**Given exercise**.
Copy out all of the items below, replacing "computer-use agent" with "screen assistant" wherever it appears and leaving everything else unchanged.
[Start of Given information]
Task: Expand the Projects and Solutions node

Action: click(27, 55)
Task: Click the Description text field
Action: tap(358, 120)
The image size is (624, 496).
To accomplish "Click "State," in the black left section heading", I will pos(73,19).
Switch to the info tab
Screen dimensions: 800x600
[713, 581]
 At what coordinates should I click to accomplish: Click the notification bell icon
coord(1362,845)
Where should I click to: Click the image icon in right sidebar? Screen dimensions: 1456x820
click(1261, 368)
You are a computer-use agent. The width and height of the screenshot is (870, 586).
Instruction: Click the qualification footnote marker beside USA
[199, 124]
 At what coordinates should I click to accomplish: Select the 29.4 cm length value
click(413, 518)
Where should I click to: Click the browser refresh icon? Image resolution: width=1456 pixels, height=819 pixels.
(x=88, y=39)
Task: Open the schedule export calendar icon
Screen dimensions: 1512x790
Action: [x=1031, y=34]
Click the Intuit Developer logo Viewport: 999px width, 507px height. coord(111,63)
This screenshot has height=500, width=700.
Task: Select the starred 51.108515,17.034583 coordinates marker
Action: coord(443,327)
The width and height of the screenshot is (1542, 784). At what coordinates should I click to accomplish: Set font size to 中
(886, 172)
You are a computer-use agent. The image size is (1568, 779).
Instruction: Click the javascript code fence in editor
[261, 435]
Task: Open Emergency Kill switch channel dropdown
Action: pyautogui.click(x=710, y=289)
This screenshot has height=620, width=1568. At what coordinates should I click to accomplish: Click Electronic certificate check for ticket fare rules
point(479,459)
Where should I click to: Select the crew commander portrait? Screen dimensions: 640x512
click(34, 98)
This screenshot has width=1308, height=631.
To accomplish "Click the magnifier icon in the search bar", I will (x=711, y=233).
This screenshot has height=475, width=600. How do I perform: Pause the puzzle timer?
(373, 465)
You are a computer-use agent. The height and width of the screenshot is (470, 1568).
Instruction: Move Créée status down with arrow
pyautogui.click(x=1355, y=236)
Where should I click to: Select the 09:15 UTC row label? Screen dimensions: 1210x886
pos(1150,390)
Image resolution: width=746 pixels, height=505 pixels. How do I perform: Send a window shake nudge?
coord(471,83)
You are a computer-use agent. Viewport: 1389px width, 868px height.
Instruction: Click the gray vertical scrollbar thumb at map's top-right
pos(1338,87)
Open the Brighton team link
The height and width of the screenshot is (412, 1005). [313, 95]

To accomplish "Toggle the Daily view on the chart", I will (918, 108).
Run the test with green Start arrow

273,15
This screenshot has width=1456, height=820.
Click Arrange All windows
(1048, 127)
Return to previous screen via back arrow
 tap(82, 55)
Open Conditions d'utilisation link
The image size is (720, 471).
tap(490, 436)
[End of Given information]
**Solution for this exercise**.
Task: Expand the Projects and Solutions node

Action: click(27, 55)
Task: Click the Description text field
Action: tap(358, 120)
The image size is (624, 496).
To accomplish "Click "State," in the black left section heading", I will pos(73,19).
Switch to the info tab
Screen dimensions: 800x600
[713, 581]
 At what coordinates should I click to accomplish: Click the notification bell icon
coord(1362,845)
Where should I click to: Click the image icon in right sidebar? Screen dimensions: 1456x820
click(1261, 368)
You are a screen assistant. The width and height of the screenshot is (870, 586).
Instruction: Click the qualification footnote marker beside USA
[199, 124]
 At what coordinates should I click to accomplish: Select the 29.4 cm length value
click(413, 518)
Where should I click to: Click the browser refresh icon? Image resolution: width=1456 pixels, height=819 pixels.
(x=88, y=39)
Task: Open the schedule export calendar icon
Screen dimensions: 1512x790
Action: [x=1031, y=34]
Click the Intuit Developer logo Viewport: 999px width, 507px height. coord(111,63)
This screenshot has height=500, width=700.
Task: Select the starred 51.108515,17.034583 coordinates marker
Action: coord(443,327)
The width and height of the screenshot is (1542, 784). At what coordinates should I click to accomplish: Set font size to 中
(886, 172)
You are a screen assistant. The image size is (1568, 779).
Instruction: Click the javascript code fence in editor
[261, 435]
Task: Open Emergency Kill switch channel dropdown
Action: pyautogui.click(x=710, y=289)
This screenshot has height=620, width=1568. At what coordinates should I click to accomplish: Click Electronic certificate check for ticket fare rules
point(479,459)
Where should I click to: Select the crew commander portrait? Screen dimensions: 640x512
click(34, 98)
This screenshot has width=1308, height=631.
To accomplish "Click the magnifier icon in the search bar", I will (x=711, y=233).
This screenshot has height=475, width=600. How do I perform: Pause the puzzle timer?
(373, 465)
You are a screen assistant. The height and width of the screenshot is (470, 1568).
Instruction: Move Créée status down with arrow
pyautogui.click(x=1355, y=236)
Where should I click to: Select the 09:15 UTC row label? Screen dimensions: 1210x886
pos(1150,390)
Image resolution: width=746 pixels, height=505 pixels. How do I perform: Send a window shake nudge?
coord(471,83)
You are a screen assistant. Viewport: 1389px width, 868px height.
Instruction: Click the gray vertical scrollbar thumb at map's top-right
pos(1338,87)
Open the Brighton team link
The height and width of the screenshot is (412, 1005). [313, 95]

To accomplish "Toggle the Daily view on the chart", I will (918, 108).
Run the test with green Start arrow

273,15
This screenshot has width=1456, height=820.
Click Arrange All windows
(1048, 127)
Return to previous screen via back arrow
 tap(82, 55)
Open Conditions d'utilisation link
The image size is (720, 471).
tap(490, 436)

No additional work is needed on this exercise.